Document section:
-- Opening Marker --

Evening Edition | Tuesday, July 19, 2022
In tonight's Evening Edition, read about pollination concerns due to the heat, fertilizer duties, and the pressure on Ukrainian farmers to sell their harvest.
Weather and Crop Conditions
XtremeAg farmers Kelly Garrett and Kevin Matthews are focusing on keeping disease, heat and dry weather from causing yield loss in the second half of the growing season, while Matt Miles prepares to begin harvest in southeast Arkansas.
Iowa farmer Kelly Garrett says, "The heat is a big concern right now as our corn is just starting to pollinate. We are adding Intergize and Shield-X with our Veltyma, to help mitigate heat stress during pollination. We have some of the best-looking corn we have had in a long time, but that could all change if the heat continues for a prolonged period."
- READ MORE: Unrelenting heat brings pollination concerns
The condition of Iowa’s corn and soybean crops remained relatively unchanged last week, according to a U.S. Department of Agriculture report on Monday, but a stretch of very hot, dry weather is expected for days this week.
About 81% of the state’s corn crop is rated good or excellent, a percentage that is unchanged from last week. About 78% of soybeans have the same favorable ratings, a reduction of 1% from last week’s report.
This is a critical period of time for crop development that requires a lot of water.
The U.S. International Trade Commission on Monday voted to reject steep duties on ammonium nitrate fertilizers from Trinidad and Tobago and Russia, going against a recommendation for tariffs from the Commerce Department.

-- Closing Marker --

Task A:
Rewrite the part of the Evening Edition between "- READ MORE: Unrelenting" and "last week’s report.", inclusive, and change "excellent" to "outstanding".
Task B:
Answer these questions from the Evening Edition:
(i) In which state does Kelly Garrett farm?
(ii) What share of that state's corn crop is rated good or excellent?
(iii) Fertilizers from which countries did the U.S. International Trade Commission vote not to place steep duties on?

Excerpted records:
-- Opening Marker --

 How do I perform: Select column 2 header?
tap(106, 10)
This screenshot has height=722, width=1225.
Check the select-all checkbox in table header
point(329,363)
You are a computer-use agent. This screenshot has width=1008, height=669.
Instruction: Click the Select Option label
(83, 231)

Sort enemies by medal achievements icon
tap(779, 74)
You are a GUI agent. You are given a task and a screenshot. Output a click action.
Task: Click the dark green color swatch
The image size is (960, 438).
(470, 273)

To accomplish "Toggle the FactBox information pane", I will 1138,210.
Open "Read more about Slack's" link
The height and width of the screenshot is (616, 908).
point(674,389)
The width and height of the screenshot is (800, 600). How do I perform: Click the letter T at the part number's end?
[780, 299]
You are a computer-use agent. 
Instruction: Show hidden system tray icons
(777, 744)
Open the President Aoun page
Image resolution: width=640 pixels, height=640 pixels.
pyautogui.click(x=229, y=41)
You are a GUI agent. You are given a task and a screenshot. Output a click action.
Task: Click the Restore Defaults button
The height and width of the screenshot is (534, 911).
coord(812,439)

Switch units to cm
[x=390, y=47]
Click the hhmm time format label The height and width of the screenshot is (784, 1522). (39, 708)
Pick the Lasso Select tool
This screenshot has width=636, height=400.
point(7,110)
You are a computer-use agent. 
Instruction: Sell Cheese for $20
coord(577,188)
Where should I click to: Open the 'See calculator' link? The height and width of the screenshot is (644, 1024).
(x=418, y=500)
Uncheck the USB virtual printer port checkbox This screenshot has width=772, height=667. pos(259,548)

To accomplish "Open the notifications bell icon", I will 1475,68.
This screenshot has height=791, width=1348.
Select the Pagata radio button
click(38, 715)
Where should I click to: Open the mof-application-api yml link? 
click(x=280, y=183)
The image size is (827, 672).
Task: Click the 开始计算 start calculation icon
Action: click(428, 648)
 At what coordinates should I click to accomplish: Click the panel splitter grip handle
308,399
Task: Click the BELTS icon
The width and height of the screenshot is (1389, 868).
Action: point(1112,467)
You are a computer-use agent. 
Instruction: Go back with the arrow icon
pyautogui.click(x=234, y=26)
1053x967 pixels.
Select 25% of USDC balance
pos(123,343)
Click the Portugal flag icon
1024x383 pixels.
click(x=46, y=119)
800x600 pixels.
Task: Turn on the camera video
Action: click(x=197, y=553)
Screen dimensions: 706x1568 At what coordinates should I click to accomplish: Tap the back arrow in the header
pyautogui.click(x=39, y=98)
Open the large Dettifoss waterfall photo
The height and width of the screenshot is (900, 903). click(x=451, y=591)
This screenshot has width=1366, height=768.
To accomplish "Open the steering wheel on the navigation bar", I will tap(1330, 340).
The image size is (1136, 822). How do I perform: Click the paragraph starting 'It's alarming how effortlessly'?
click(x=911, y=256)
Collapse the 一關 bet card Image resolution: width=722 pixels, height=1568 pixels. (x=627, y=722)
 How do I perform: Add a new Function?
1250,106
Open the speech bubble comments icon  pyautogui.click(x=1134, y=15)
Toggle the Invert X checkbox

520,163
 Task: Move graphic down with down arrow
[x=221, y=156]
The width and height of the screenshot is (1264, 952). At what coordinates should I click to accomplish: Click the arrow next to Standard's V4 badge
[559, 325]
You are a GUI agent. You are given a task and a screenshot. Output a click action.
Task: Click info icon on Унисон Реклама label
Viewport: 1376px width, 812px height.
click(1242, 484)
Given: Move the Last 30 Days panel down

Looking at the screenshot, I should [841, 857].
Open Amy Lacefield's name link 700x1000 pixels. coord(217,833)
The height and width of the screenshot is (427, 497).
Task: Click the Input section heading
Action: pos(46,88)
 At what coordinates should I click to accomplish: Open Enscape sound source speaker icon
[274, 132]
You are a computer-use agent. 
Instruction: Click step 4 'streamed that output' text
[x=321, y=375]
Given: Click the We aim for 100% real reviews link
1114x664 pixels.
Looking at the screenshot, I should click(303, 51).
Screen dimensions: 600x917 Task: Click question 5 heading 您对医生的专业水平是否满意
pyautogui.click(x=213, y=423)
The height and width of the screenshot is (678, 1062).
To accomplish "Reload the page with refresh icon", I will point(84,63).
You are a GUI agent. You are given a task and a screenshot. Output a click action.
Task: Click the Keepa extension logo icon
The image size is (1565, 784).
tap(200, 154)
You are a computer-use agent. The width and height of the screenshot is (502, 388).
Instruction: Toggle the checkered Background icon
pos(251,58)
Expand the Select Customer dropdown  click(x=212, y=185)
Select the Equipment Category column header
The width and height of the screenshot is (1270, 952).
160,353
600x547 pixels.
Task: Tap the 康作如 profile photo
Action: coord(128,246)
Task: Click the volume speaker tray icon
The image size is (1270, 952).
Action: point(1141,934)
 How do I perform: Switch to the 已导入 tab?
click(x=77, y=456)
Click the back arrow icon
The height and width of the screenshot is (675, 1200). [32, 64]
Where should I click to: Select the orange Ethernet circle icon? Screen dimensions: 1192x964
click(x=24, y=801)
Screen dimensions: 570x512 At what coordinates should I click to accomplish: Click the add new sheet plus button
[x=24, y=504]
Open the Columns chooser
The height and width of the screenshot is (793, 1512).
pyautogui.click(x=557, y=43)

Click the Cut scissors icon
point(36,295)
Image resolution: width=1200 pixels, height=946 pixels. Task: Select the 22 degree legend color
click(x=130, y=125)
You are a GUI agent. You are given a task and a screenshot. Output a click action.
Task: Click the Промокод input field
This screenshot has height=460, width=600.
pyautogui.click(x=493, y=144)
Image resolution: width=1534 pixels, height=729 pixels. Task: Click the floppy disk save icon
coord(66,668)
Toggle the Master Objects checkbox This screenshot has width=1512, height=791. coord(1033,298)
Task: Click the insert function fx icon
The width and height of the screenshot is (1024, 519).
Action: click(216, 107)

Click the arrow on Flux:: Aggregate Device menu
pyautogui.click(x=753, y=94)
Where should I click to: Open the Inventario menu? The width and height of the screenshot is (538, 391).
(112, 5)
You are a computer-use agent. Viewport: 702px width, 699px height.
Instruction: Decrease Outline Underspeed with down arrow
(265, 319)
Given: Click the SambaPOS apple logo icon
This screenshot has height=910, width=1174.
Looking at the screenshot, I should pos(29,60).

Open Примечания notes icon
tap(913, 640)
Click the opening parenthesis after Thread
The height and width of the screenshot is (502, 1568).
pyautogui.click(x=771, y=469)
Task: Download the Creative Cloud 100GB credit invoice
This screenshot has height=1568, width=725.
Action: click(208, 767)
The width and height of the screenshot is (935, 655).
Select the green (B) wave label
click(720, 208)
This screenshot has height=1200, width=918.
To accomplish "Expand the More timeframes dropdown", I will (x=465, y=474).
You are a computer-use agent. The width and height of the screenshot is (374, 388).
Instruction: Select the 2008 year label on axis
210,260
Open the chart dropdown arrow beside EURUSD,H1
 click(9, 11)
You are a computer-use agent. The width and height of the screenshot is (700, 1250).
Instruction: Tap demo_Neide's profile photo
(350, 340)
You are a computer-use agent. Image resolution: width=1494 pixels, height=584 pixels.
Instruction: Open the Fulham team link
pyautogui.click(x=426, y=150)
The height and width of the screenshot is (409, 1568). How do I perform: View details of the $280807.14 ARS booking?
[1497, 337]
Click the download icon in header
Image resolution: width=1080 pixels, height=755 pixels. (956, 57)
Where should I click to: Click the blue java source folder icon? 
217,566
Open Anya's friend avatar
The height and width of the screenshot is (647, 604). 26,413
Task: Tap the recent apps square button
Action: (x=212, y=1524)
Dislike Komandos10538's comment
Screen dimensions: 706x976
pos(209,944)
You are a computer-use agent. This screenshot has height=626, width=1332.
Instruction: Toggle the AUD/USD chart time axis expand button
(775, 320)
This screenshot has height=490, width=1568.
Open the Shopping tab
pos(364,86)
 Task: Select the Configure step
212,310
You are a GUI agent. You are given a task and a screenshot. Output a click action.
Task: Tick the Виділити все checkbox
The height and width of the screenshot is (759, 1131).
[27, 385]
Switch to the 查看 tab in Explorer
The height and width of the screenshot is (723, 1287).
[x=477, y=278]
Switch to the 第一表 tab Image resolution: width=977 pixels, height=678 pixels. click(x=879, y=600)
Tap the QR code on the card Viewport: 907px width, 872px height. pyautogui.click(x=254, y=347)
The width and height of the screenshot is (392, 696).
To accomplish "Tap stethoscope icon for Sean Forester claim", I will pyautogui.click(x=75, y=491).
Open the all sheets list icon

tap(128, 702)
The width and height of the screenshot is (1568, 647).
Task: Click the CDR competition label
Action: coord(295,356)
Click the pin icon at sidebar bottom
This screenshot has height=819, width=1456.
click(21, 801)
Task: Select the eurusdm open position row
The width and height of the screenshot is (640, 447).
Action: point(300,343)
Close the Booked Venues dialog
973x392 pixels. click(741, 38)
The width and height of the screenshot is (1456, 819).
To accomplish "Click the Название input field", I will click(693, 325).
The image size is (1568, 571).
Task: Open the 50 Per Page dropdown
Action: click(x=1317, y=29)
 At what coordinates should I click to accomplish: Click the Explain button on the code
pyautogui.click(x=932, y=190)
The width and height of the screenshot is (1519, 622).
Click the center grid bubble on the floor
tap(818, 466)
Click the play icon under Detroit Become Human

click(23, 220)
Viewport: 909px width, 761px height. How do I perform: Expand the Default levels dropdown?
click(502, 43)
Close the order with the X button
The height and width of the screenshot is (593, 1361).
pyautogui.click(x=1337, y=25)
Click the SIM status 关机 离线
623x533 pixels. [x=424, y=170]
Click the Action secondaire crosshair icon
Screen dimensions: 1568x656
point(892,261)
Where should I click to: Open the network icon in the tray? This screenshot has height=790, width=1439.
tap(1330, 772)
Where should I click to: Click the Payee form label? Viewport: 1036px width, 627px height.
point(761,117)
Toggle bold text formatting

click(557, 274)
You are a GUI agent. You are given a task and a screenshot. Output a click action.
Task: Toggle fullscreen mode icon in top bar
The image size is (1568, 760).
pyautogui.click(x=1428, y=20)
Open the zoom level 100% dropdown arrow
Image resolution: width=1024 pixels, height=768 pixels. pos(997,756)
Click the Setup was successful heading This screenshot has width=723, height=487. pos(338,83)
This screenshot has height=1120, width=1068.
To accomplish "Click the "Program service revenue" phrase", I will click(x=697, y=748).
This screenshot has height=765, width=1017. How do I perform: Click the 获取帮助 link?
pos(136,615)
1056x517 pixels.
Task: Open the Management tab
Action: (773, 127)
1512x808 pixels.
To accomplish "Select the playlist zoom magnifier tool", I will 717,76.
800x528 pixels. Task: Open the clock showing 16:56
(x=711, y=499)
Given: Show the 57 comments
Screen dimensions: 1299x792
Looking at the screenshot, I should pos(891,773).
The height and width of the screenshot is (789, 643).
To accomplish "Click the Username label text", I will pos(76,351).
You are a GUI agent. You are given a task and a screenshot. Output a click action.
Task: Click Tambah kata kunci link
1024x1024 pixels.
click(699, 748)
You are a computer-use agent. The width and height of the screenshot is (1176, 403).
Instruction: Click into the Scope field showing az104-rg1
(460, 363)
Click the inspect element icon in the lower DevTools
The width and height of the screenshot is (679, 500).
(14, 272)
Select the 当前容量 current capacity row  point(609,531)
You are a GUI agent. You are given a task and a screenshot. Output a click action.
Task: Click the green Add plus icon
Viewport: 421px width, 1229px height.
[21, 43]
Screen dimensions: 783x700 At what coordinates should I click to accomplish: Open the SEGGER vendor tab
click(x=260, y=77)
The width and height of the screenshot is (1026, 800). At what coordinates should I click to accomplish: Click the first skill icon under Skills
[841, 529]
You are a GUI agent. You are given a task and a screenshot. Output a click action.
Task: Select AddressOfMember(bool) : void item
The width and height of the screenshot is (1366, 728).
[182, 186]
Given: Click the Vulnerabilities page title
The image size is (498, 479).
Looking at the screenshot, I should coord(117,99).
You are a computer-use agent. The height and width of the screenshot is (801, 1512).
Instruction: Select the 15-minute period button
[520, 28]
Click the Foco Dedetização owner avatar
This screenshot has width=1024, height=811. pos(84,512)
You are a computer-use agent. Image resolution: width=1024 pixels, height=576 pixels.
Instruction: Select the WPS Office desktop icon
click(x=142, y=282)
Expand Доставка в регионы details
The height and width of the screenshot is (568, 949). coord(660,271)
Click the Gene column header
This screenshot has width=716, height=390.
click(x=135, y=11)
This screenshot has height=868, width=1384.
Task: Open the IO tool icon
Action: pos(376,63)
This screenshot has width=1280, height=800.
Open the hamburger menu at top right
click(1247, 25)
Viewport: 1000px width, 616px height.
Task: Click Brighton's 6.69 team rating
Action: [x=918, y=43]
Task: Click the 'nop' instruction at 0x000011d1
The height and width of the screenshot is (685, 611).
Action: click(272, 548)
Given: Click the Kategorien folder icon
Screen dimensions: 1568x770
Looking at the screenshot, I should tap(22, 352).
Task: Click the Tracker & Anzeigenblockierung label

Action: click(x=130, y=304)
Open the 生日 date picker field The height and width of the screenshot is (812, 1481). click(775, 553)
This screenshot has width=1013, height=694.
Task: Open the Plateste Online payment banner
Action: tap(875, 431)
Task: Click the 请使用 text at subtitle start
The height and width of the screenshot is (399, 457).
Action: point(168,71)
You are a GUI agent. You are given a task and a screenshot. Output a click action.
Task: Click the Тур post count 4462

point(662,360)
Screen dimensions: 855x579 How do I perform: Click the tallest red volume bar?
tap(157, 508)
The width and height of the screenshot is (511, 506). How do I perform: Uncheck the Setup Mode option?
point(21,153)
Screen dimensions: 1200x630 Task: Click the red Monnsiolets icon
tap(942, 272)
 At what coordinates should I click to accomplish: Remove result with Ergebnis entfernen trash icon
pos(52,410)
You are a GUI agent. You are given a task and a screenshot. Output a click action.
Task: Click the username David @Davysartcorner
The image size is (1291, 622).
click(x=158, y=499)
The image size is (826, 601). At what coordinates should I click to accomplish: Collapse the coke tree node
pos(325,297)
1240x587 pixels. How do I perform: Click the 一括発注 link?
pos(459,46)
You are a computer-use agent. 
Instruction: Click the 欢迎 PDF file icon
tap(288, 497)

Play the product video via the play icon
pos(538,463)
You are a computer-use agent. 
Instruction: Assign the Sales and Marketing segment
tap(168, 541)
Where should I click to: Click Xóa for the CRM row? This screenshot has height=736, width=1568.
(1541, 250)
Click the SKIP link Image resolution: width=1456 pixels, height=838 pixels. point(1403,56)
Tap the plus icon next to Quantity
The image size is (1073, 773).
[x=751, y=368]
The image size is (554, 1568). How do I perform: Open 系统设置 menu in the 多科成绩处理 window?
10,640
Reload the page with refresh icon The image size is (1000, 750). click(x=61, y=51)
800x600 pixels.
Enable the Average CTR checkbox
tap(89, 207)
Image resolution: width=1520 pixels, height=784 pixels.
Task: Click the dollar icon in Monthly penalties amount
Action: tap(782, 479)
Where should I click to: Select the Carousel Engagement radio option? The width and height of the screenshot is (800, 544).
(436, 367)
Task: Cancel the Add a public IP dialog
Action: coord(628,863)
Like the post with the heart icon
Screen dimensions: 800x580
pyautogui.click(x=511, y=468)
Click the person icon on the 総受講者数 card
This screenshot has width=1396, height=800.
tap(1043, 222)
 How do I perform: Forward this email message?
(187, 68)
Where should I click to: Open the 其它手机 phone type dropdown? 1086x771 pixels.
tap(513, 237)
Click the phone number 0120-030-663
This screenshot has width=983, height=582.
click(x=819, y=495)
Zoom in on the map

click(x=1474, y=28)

-- Closing Marker --

Exercise response A:
- READ MORE: Unrelenting heat brings pollination concerns
The condition of Iowa’s corn and soybean crops remained relatively unchanged last week, according to a U.S. Department of Agriculture report on Monday, but a stretch of very hot, dry weather is expected for days this week.
About 81% of the state’s corn crop is rated good or outstanding, a percentage that is unchanged from last week. About 78% of soybeans have the same favorable ratings, a reduction of 1% from last week’s report.

Exercise response B:
(i) Iowa.
(ii) About 81%.
(iii) Trinidad and Tobago and Russia.